* EXERCISE AIM
Your answer should be the entries, repeated exactly.
>>>>
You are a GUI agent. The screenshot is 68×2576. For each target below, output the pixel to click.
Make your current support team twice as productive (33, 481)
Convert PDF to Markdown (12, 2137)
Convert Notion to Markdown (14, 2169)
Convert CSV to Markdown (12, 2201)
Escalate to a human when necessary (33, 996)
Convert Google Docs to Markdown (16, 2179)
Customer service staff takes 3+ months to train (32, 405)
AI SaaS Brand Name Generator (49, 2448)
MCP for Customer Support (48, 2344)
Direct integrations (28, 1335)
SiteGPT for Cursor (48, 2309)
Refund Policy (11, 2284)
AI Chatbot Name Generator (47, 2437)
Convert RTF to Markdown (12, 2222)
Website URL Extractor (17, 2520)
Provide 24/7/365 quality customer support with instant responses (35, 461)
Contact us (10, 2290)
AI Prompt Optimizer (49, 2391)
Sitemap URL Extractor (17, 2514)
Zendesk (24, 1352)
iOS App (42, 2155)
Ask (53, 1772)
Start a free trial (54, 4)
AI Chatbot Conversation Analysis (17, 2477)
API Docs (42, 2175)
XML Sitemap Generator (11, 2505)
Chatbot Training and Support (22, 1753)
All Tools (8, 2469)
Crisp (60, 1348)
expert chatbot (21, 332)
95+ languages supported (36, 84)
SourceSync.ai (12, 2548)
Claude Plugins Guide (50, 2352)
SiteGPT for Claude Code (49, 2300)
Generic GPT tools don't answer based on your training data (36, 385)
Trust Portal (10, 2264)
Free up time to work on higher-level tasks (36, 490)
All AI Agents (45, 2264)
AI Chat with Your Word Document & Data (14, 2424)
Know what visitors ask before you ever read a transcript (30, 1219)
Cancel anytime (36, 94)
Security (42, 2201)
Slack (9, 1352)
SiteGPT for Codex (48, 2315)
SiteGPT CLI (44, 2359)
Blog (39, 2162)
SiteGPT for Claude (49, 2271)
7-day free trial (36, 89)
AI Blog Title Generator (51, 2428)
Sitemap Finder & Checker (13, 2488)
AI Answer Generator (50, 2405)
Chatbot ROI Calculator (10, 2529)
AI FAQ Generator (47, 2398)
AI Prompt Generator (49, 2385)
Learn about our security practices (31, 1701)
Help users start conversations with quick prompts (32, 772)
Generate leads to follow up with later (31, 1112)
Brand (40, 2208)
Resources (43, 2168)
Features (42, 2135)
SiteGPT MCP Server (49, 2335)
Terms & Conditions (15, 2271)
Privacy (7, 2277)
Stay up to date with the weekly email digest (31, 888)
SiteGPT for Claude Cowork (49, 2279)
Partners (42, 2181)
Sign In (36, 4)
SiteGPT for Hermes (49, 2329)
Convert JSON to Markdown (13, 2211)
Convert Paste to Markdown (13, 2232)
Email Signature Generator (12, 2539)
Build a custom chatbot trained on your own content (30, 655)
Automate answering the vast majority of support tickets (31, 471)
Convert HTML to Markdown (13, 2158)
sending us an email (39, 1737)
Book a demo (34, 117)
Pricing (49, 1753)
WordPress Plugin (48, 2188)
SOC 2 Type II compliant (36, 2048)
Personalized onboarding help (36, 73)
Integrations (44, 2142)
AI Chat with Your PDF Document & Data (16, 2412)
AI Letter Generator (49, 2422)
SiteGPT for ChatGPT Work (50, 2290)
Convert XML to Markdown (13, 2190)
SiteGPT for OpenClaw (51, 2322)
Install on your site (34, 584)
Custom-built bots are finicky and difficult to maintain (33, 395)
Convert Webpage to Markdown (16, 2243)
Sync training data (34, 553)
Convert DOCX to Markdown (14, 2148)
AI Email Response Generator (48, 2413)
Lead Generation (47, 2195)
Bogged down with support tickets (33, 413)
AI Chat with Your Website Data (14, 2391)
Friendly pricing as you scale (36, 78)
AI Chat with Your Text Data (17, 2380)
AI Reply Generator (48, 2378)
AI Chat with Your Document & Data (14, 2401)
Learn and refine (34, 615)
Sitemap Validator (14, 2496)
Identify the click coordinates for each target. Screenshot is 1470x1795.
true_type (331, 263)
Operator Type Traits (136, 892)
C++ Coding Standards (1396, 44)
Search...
<<<<
* TASK ANSWER
You are a GUI agent. The screenshot is 68×2576. For each target below, output the pixel to click.
Make your current support team twice as productive (33, 481)
Convert PDF to Markdown (12, 2137)
Convert Notion to Markdown (14, 2169)
Convert CSV to Markdown (12, 2201)
Escalate to a human when necessary (33, 996)
Convert Google Docs to Markdown (16, 2179)
Customer service staff takes 3+ months to train (32, 405)
AI SaaS Brand Name Generator (49, 2448)
MCP for Customer Support (48, 2344)
Direct integrations (28, 1335)
SiteGPT for Cursor (48, 2309)
Refund Policy (11, 2284)
AI Chatbot Name Generator (47, 2437)
Convert RTF to Markdown (12, 2222)
Website URL Extractor (17, 2520)
Provide 24/7/365 quality customer support with instant responses (35, 461)
Contact us (10, 2290)
AI Prompt Optimizer (49, 2391)
Sitemap URL Extractor (17, 2514)
Zendesk (24, 1352)
iOS App (42, 2155)
Ask (53, 1772)
Start a free trial (54, 4)
AI Chatbot Conversation Analysis (17, 2477)
API Docs (42, 2175)
XML Sitemap Generator (11, 2505)
Chatbot Training and Support (22, 1753)
All Tools (8, 2469)
Crisp (60, 1348)
expert chatbot (21, 332)
95+ languages supported (36, 84)
SourceSync.ai (12, 2548)
Claude Plugins Guide (50, 2352)
SiteGPT for Claude Code (49, 2300)
Generic GPT tools don't answer based on your training data (36, 385)
Trust Portal (10, 2264)
Free up time to work on higher-level tasks (36, 490)
All AI Agents (45, 2264)
AI Chat with Your Word Document & Data (14, 2424)
Know what visitors ask before you ever read a transcript (30, 1219)
Cancel anytime (36, 94)
Security (42, 2201)
Slack (9, 1352)
SiteGPT for Codex (48, 2315)
SiteGPT CLI (44, 2359)
Blog (39, 2162)
SiteGPT for Claude (49, 2271)
7-day free trial (36, 89)
AI Blog Title Generator (51, 2428)
Sitemap Finder & Checker (13, 2488)
AI Answer Generator (50, 2405)
Chatbot ROI Calculator (10, 2529)
AI FAQ Generator (47, 2398)
AI Prompt Generator (49, 2385)
Learn about our security practices (31, 1701)
Help users start conversations with quick prompts (32, 772)
Generate leads to follow up with later (31, 1112)
Brand (40, 2208)
Resources (43, 2168)
Features (42, 2135)
SiteGPT MCP Server (49, 2335)
Terms & Conditions (15, 2271)
Privacy (7, 2277)
Stay up to date with the weekly email digest (31, 888)
SiteGPT for Claude Cowork (49, 2279)
Partners (42, 2181)
Sign In (36, 4)
SiteGPT for Hermes (49, 2329)
Convert JSON to Markdown (13, 2211)
Convert Paste to Markdown (13, 2232)
Email Signature Generator (12, 2539)
Build a custom chatbot trained on your own content (30, 655)
Automate answering the vast majority of support tickets (31, 471)
Convert HTML to Markdown (13, 2158)
sending us an email (39, 1737)
Book a demo (34, 117)
Pricing (49, 1753)
WordPress Plugin (48, 2188)
SOC 2 Type II compliant (36, 2048)
Personalized onboarding help (36, 73)
Integrations (44, 2142)
AI Chat with Your PDF Document & Data (16, 2412)
AI Letter Generator (49, 2422)
SiteGPT for ChatGPT Work (50, 2290)
Convert XML to Markdown (13, 2190)
SiteGPT for OpenClaw (51, 2322)
Install on your site (34, 584)
Custom-built bots are finicky and difficult to maintain (33, 395)
Convert Webpage to Markdown (16, 2243)
Sync training data (34, 553)
Convert DOCX to Markdown (14, 2148)
AI Email Response Generator (48, 2413)
Lead Generation (47, 2195)
Bogged down with support tickets (33, 413)
AI Chat with Your Website Data (14, 2391)
Friendly pricing as you scale (36, 78)
AI Chat with Your Text Data (17, 2380)
AI Reply Generator (48, 2378)
AI Chat with Your Document & Data (14, 2401)
Learn and refine (34, 615)
Sitemap Validator (14, 2496)
Identify the click coordinates for each target. Screenshot is 1470x1795.
true_type (331, 263)
Operator Type Traits (136, 892)
C++ Coding Standards (1396, 44)
Search...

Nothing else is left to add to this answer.